Dive Overview:
Treasury Secretary Janet Yellen said Tuesday that commercial real estate losses could put financial institutions under “significant stress” as loans come due, vacancy rates in some cities remain high and interest rates remain at 23-year highs. Federal regulators are working to ensure that banks struggling to lend to commercial property owners have sufficient liquidity, can cut dividends and build loan loss reserves if necessary, Yellen said in testimony before the House Financial Services Committee. “The rising interest rate environment and, in some cases, particularly for office buildings, changes in work patterns due to the pandemic and vacancy rates in some cities that are quite high, as many commercial real estate loans come due and require borrowing or refinancing, will put significant stress on owners of these properties,” Yellen said. “And so our regulators are very focused on helping banks get through this.”
Dive Insights:
A top U.S. regulator warned in December that the commercial real estate market was the biggest risk to financial stability this year, citing rising vacancy rates, falling office property values, high interest rates and the possibility of a slowing economy.
“CRE is the largest loan category for nearly half of U.S. banks, and more than a quarter of U.S. banks have large CRE loan portfolios relative to their capital holdings,” the Financial Stability Oversight Council said in its annual report.
“The office sector faces the most severe challenges as demand for office space remains weak, particularly in the largest US markets,” the council said.
Cleveland Federal Reserve Bank President Loretta Mester said Tuesday that the banking system is stabilizing after the failure of three banks in March, but parts of the system could face further disruption because of vulnerabilities to commercial real estate.
“Since March, many banks have diversified their liquidity sources, making them less vulnerable,” Mester said in her speech, “but we could see renewed stress for banks that continue to rely on unsecured deposits for funding and have significant exposure to CRE assets that will need to be revalued at higher interest rates.”
Yellen stressed regulators' focus on risk but said banking regulators could probably limit disruptions to banks linked to commercial real estate.

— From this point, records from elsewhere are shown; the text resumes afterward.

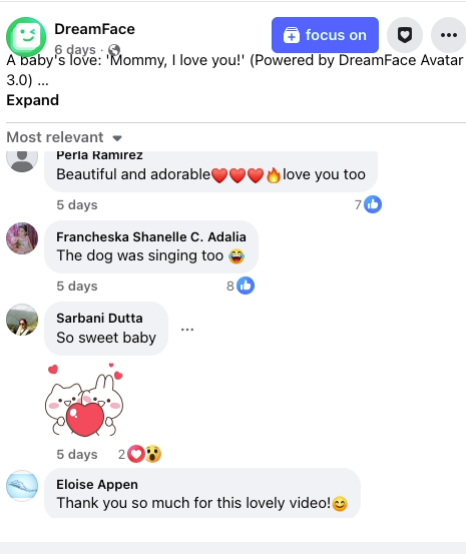Open the cat and bunny heart sticker
Viewport: 466px width, 554px height.
coord(84,400)

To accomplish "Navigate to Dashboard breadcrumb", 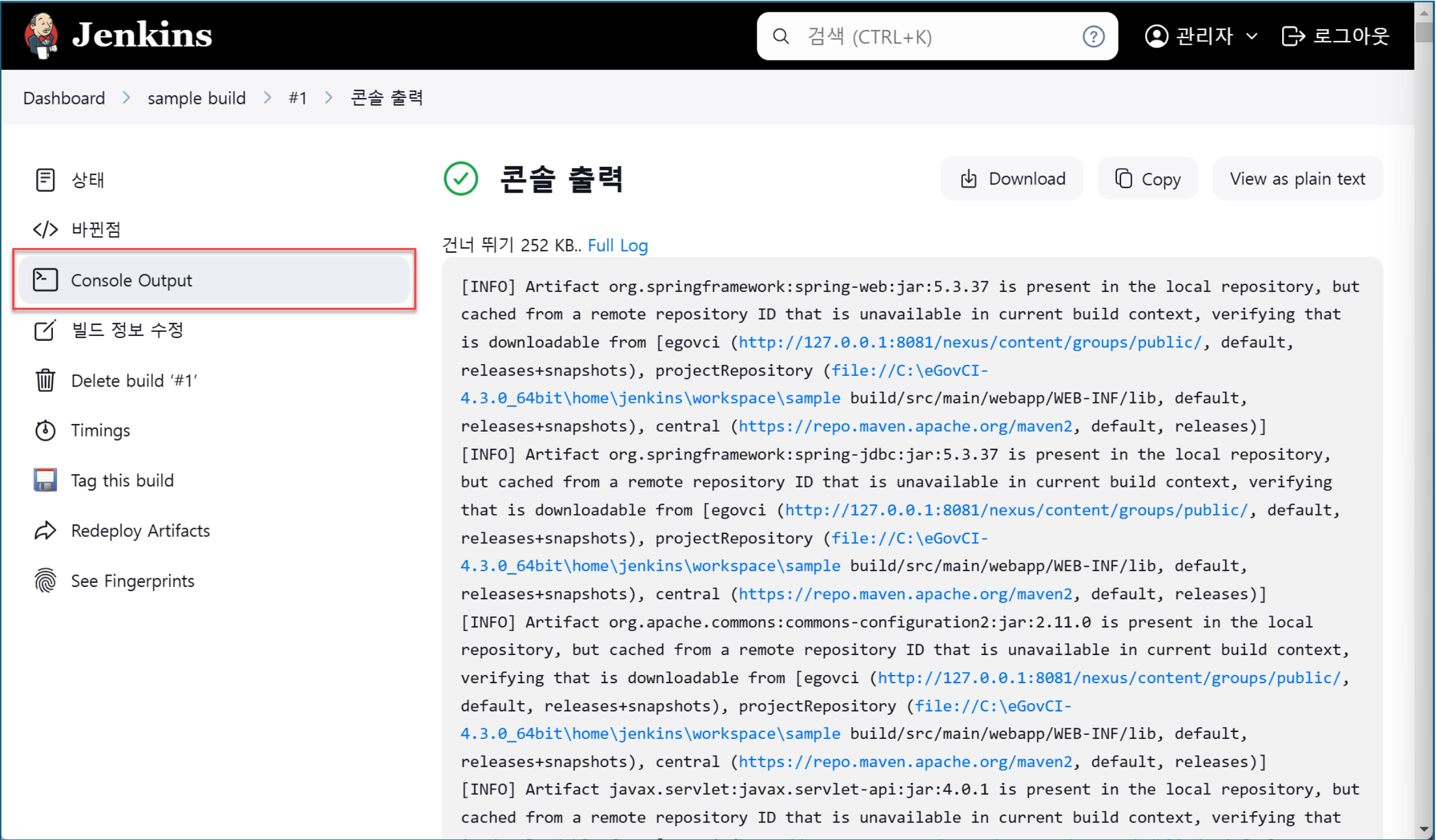I will 63,98.
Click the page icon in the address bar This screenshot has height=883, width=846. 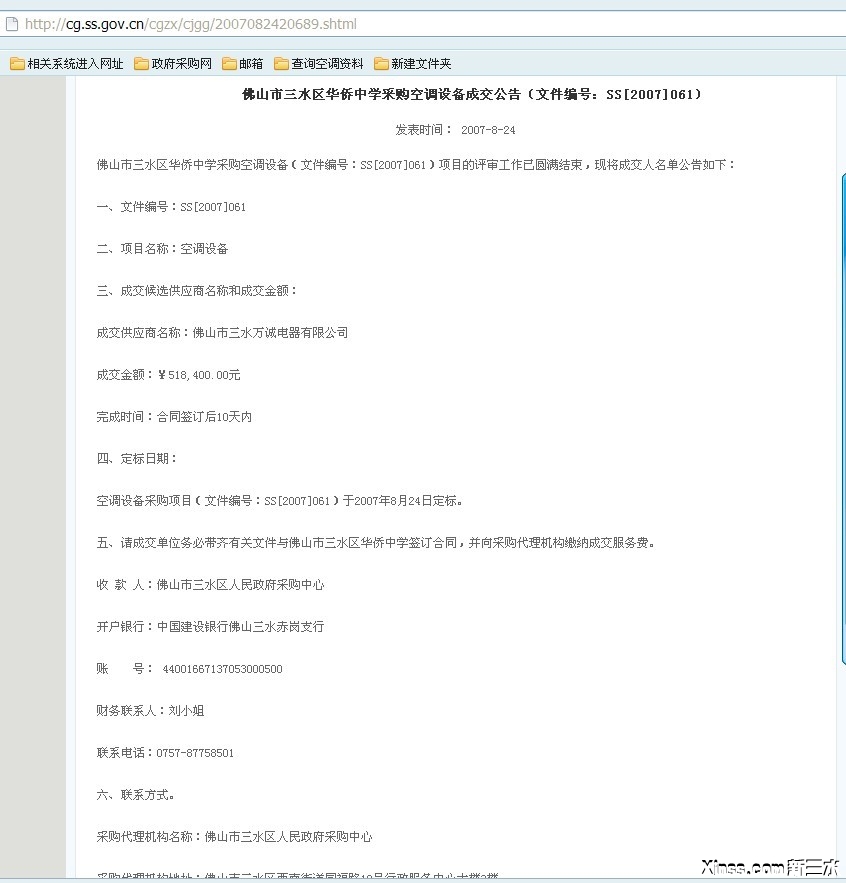(x=12, y=24)
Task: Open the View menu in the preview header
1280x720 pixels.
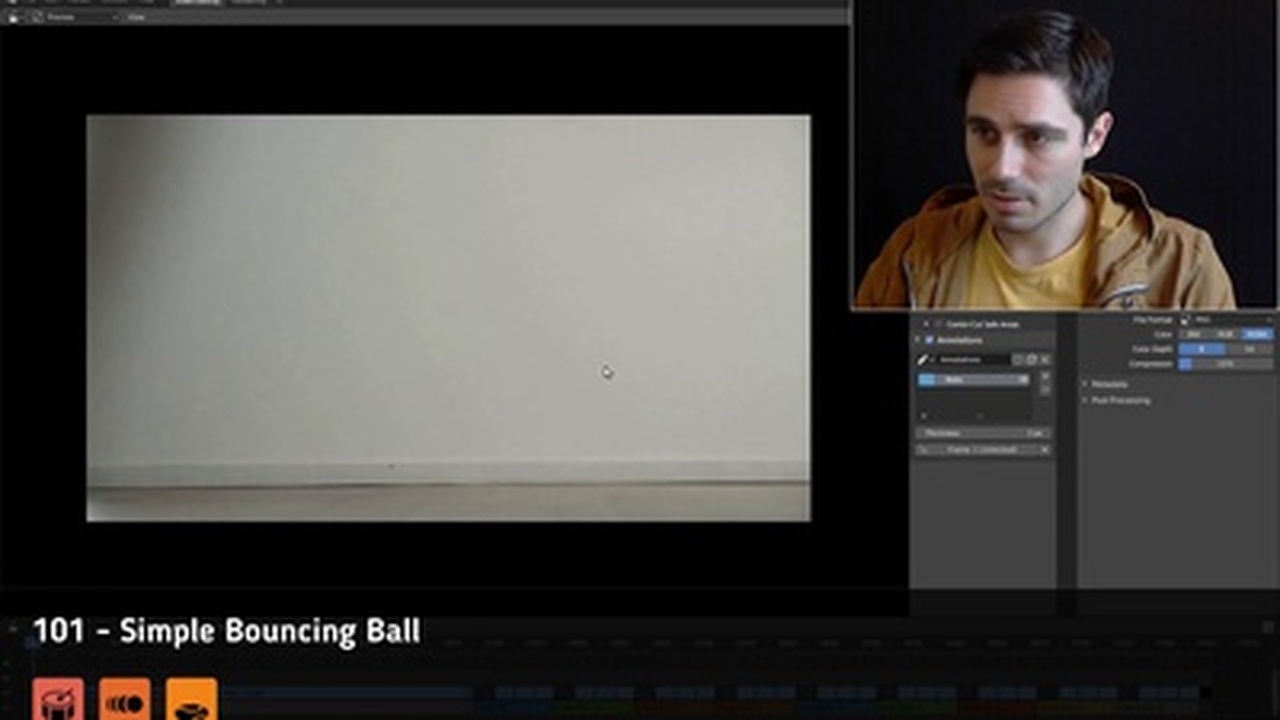Action: coord(136,17)
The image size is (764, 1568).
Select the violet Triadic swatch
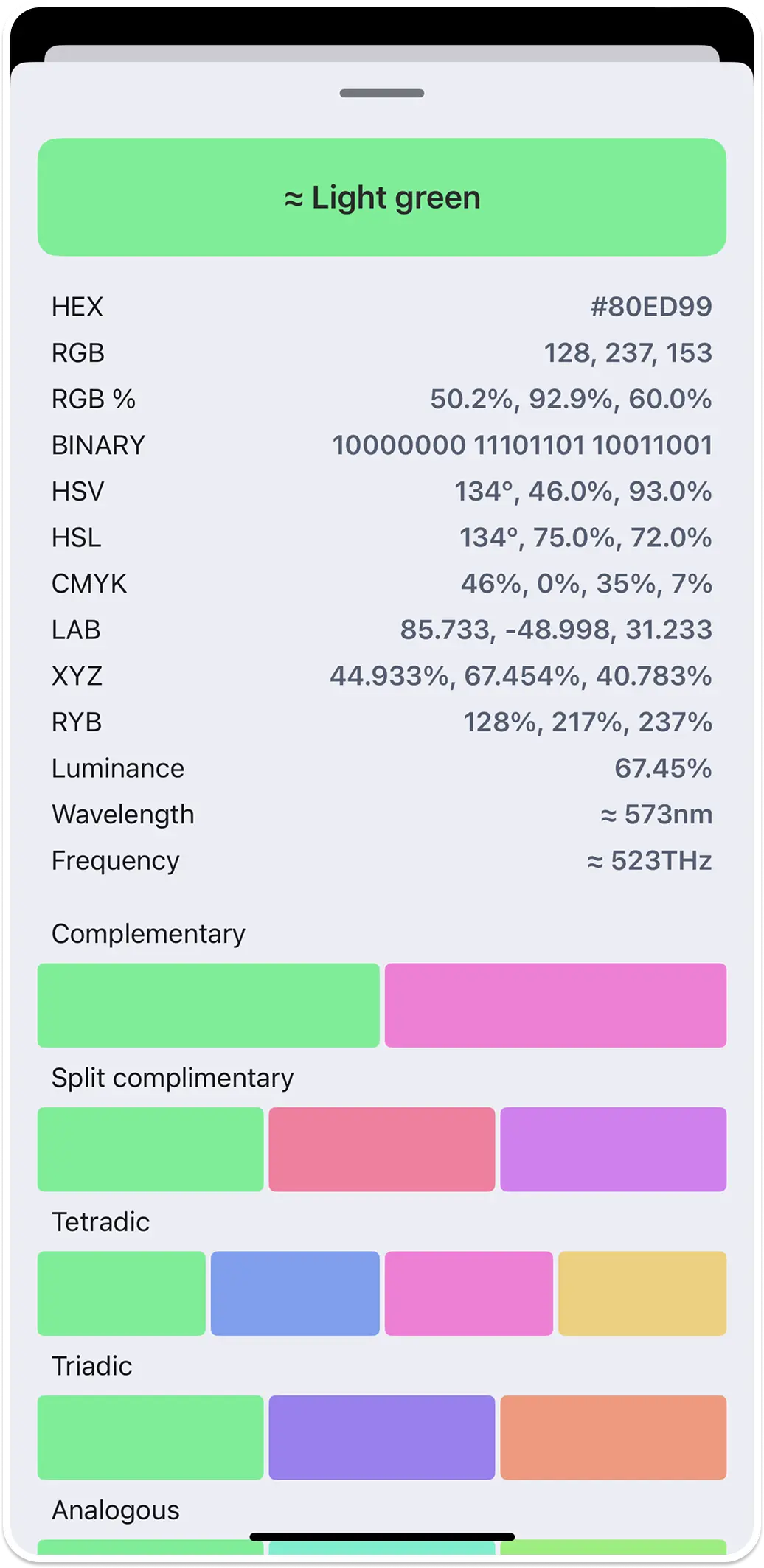(381, 1437)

“I am concerned,” she said in response to questions from lawmakers. “Some agencies may be under significant stress, but I believe it is manageable.”
As the work-from-home trend reduces demand for office space, many commercial property owners who borrowed at near-zero interest rates nearly a decade ago are now being forced to refinance at much higher rates.
Yellen said the strain on the balance sheets of some financial institutions was significant.
“Many banks, especially smaller and regional banks, are concentrating their lending on commercial real estate,” she said. “Office properties in some cities are of particular concern as vacancy rates rise and property values fall.”
New York Community Bancorp on Jan. 31 reported a fourth-quarter loss and cut its dividend, rekindling concerns about turmoil at regional banks.
NYCB announced that it was recapitalizing itself by purchasing the assets and liabilities of Signature Bank, one of three banks that failed in March. The purchase brings NYCB's total assets to more than $100 billion and makes it subject to stricter capital and liquidity regulations.
“The bank purchased Signature's assets, which moved the bank into a higher category that is subject to greater oversight and higher capital requirements,” Chicago Federal Reserve Bank President Austan Goolsby said Monday.
“Right now, we're not seeing a commercial real estate explosion or anything like that happening,” Goolsby said in an interview on Bloomberg Television. “But of course we're watching,” he said, adding that “the job of the central bank is to watch and be prepared for anything that could go wrong.”
Federal Reserve officials are among the regulators who serve on FSOC.